::: SUPPLIED RECORDS

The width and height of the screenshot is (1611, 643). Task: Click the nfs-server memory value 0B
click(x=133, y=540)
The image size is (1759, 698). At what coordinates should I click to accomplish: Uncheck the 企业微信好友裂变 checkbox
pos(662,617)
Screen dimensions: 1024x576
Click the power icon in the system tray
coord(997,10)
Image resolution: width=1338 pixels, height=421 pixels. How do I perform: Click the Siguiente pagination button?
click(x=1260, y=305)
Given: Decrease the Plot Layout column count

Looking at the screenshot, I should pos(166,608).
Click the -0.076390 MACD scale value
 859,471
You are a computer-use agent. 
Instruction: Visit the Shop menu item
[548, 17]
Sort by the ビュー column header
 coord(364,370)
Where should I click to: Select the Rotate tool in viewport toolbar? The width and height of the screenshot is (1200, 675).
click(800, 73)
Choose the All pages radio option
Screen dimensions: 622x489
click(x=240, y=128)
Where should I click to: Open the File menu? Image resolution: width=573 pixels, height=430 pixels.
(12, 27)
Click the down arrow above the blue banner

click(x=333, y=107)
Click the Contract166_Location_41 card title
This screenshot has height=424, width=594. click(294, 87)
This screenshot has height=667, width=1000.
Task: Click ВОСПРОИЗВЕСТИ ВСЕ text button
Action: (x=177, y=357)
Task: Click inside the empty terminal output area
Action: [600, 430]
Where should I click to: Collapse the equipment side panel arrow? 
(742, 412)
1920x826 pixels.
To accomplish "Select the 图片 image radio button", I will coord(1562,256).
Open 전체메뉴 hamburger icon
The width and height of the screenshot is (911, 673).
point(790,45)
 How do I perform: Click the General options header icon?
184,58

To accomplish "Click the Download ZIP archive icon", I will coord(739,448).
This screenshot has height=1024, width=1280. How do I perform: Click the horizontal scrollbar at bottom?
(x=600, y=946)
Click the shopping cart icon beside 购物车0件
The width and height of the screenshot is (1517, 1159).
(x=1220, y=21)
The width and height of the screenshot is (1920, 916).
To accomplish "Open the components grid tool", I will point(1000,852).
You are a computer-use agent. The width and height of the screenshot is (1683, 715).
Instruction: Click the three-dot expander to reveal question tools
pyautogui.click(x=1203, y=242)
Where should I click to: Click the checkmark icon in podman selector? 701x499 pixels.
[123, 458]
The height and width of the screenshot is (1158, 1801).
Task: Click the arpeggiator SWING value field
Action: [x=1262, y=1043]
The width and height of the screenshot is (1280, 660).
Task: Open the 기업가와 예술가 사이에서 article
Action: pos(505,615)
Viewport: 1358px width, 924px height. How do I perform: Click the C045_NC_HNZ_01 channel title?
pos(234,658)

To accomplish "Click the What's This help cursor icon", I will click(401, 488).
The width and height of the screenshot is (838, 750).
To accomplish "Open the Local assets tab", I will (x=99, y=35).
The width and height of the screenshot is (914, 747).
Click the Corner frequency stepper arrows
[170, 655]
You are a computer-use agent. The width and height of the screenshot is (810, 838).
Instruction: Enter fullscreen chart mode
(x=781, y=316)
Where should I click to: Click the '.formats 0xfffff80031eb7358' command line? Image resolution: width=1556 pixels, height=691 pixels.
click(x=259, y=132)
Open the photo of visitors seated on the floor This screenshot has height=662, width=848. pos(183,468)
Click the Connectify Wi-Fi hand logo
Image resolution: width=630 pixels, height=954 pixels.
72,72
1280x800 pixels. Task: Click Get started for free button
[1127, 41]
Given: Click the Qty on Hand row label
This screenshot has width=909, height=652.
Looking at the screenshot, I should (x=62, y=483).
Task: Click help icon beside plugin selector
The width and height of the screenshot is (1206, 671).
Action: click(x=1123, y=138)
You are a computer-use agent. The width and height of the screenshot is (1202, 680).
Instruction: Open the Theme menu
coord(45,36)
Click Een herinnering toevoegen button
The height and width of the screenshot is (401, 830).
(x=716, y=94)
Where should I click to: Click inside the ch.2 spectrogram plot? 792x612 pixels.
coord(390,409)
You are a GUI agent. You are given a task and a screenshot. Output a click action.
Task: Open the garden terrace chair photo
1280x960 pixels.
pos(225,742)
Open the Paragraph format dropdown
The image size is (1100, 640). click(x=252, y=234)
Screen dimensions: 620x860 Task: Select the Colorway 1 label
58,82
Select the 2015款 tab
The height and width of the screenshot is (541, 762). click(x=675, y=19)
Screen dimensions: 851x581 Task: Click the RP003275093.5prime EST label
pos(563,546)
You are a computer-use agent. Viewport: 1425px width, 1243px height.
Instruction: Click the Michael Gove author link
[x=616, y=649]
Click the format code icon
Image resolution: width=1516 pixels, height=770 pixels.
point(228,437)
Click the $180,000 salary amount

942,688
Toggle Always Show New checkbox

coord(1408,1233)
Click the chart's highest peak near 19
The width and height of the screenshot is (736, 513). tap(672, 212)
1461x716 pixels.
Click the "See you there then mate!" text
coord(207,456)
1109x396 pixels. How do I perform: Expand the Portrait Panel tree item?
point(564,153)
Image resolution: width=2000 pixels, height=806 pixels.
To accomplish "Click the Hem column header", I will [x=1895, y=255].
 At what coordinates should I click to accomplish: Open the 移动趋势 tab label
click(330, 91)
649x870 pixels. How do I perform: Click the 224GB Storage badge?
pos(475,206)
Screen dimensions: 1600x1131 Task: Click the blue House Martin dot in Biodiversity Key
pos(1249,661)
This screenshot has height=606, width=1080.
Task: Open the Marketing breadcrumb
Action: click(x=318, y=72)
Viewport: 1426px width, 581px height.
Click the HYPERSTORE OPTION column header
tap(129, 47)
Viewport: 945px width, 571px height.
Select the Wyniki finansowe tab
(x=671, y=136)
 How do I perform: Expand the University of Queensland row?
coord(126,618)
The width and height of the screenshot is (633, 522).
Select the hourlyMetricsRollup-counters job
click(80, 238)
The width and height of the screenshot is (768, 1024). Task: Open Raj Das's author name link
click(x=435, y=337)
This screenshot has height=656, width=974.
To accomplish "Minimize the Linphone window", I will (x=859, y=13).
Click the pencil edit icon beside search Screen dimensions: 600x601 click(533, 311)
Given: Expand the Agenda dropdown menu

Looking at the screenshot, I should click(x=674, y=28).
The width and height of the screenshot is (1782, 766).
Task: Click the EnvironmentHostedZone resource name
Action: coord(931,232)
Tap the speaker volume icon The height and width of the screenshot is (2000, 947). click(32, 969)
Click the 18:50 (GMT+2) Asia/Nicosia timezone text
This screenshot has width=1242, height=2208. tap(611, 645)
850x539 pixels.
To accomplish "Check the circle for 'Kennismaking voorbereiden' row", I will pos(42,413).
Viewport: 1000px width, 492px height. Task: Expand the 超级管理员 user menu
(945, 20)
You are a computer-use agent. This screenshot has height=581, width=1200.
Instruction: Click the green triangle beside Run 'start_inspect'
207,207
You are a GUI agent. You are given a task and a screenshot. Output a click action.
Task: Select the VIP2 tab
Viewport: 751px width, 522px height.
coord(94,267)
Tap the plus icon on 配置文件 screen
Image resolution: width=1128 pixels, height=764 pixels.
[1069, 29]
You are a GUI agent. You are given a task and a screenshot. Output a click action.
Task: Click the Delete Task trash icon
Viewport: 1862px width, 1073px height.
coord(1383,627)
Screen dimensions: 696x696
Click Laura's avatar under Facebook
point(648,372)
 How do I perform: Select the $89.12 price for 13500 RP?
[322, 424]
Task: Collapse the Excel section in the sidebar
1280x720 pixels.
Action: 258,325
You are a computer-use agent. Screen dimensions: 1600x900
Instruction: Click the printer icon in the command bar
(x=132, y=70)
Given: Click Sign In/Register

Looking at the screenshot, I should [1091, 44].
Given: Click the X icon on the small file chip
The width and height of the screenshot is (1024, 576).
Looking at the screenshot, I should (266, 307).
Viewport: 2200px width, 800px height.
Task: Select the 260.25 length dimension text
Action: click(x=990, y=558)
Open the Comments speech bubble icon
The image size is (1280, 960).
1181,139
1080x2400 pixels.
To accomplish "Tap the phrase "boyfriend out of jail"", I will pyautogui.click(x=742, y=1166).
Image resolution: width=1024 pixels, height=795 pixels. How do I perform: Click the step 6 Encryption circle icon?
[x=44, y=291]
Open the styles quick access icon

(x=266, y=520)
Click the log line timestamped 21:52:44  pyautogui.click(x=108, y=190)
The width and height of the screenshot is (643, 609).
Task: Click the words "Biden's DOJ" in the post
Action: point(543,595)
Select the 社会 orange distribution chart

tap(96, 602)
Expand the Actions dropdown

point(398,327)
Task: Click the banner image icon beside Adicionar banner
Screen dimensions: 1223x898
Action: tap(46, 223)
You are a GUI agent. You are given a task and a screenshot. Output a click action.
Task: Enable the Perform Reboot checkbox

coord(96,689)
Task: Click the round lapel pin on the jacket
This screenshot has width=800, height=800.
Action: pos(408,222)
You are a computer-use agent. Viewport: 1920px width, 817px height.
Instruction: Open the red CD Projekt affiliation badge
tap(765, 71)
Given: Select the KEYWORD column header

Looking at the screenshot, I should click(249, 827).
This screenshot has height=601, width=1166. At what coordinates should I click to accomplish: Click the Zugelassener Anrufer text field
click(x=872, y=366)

::::::

All that is wanted is an exact copy of the lines above from the one with "Open the photo" through the one with "Given: Click the Qty on Hand row label", with both ends included.

Open the photo of visitors seated on the floor This screenshot has height=662, width=848. pos(183,468)
Click the Connectify Wi-Fi hand logo
Image resolution: width=630 pixels, height=954 pixels.
72,72
1280x800 pixels. Task: Click Get started for free button
[1127, 41]
Given: Click the Qty on Hand row label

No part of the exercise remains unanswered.